A: It is, and I think that's why we wanted to talk to the individuals now, to say yes, this is great, you are getting something, and you know, you want to make the most of those shares, you know make them work for you, so you know this is hopefully trying to get the old brain juices going, and to start thinking now and forward planning as we said for how you want to use that windfall. You know, do you actually just want to squander it and buy a fast car, or do you actually want to plan for the next 10 years and you know they are very different decisions.
H: Lot of great options down there but obviously people will want further information as their interest grows on this, particularly as this first tranche of shares gets delivered, so where can people go for further information?
A: I think the first thing is, this is a taster, we obviously can't in this broadcast cover absolutely every eventuality of you know what you should do now, next year, the year after. It maybe they want to seek further financial advice from an independent financial advisor, and there are different sites that you can go to to seek out one. There probably are some golden rules about financial advisors -
H: Such as?
A: Such as, I'm probably going to say to Alan -
AP: I think basically if you're going to see an advisor, a professional, then you need to know what it's going to cost you, and you want to know, you know what the fees are or what the hidden fees are in terms of commissions, and you want to know that upfront. I think you probably need to shop around, find somebody you feel comfortable with, and most certainly you need any advice in writing
H: Now obviously there is a lot to take in, there's a great deal of information in a short space of time - where can people find out more information at their leisure?
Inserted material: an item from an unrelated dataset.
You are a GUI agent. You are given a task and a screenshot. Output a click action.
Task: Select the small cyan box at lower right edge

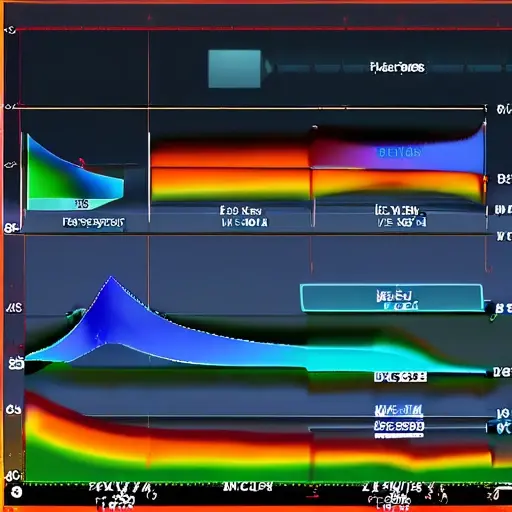coord(499,426)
A: What we have done is we've made a PDF of all the slides that we've used today and some more, where things we might have just talked about, and in that PDF is a list of all the websites that we've referred to, so people can either email their questions, as Alan said, or go to the website and find out more information, so hopefully we're making it as easy as possible for everyone
AP: Absolutely. The more questions the better
H: Good luck to you both with the questions you're about to get, thank you very much indeed Anne and Alan for joining us
A: Great
AP: It's a pleasure
H: And thank you very much indeed for joining us, and enjoy those shares!